GitHub user tenthe created a discussion: Connect Library Refactoring: 
Introducing Function Transformation Step For Adapter Creation

I'd like to propose a significant refactoring and enhancement of the 
StreamPipes Connect module. 
The goal is to **simplify the application logic, improve the user experience, 
and vastly increase the flexibility** when connecting to new data sources, 
especially those with complex data structures.

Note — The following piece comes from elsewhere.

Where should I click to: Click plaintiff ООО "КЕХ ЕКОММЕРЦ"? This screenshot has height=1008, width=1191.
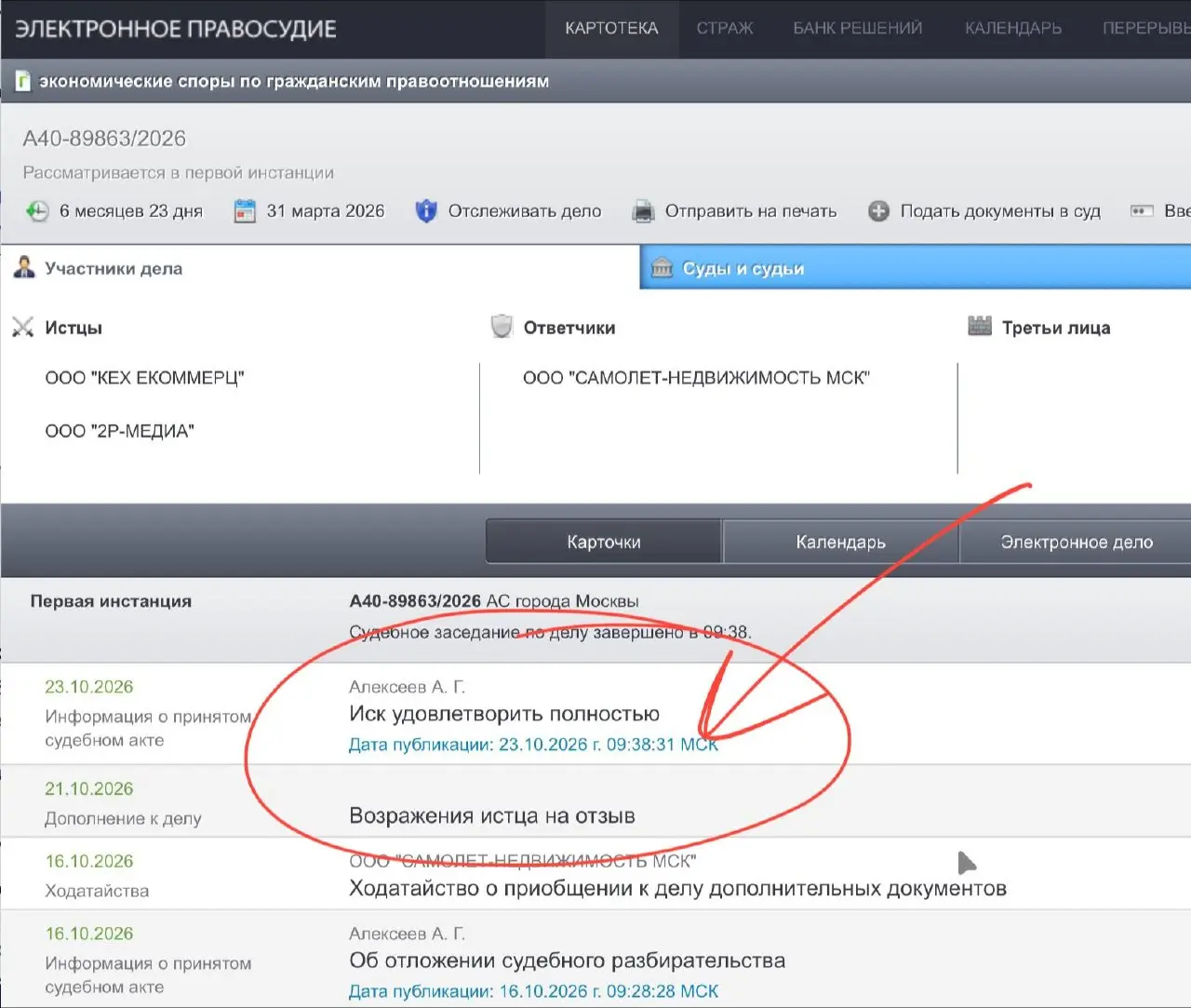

I've already started a prototype implementation in PR #4033, which helped 
validate the approach and confirmed the potential for a much simpler connection 
creation process.

### ❓ The Problem with Current Capabilities

The current Connect module faces three key limitations that complicate its use 
for end-users:

1.  **Complex JSON Structures:** Applying necessary data transformations (e.g., 
extracting values from nested properties) to complex or deeply nested JSON 
structures is currently tedious and overly complicated, relying on a rigid set 
of pre-defined transformation rules.
2.  **Rigid Adapter Schema:** Connecting new, unique data sources often 
requires the implementation of a new, custom adapter just to handle a specific 
parsing or schema mapping logic.
3. **Reconstructing Original Event During Editing:** Since we currently do not 
store the event schema before and after rule transformations, complex 
application logic is required to infer the schema when a user edits an adapter.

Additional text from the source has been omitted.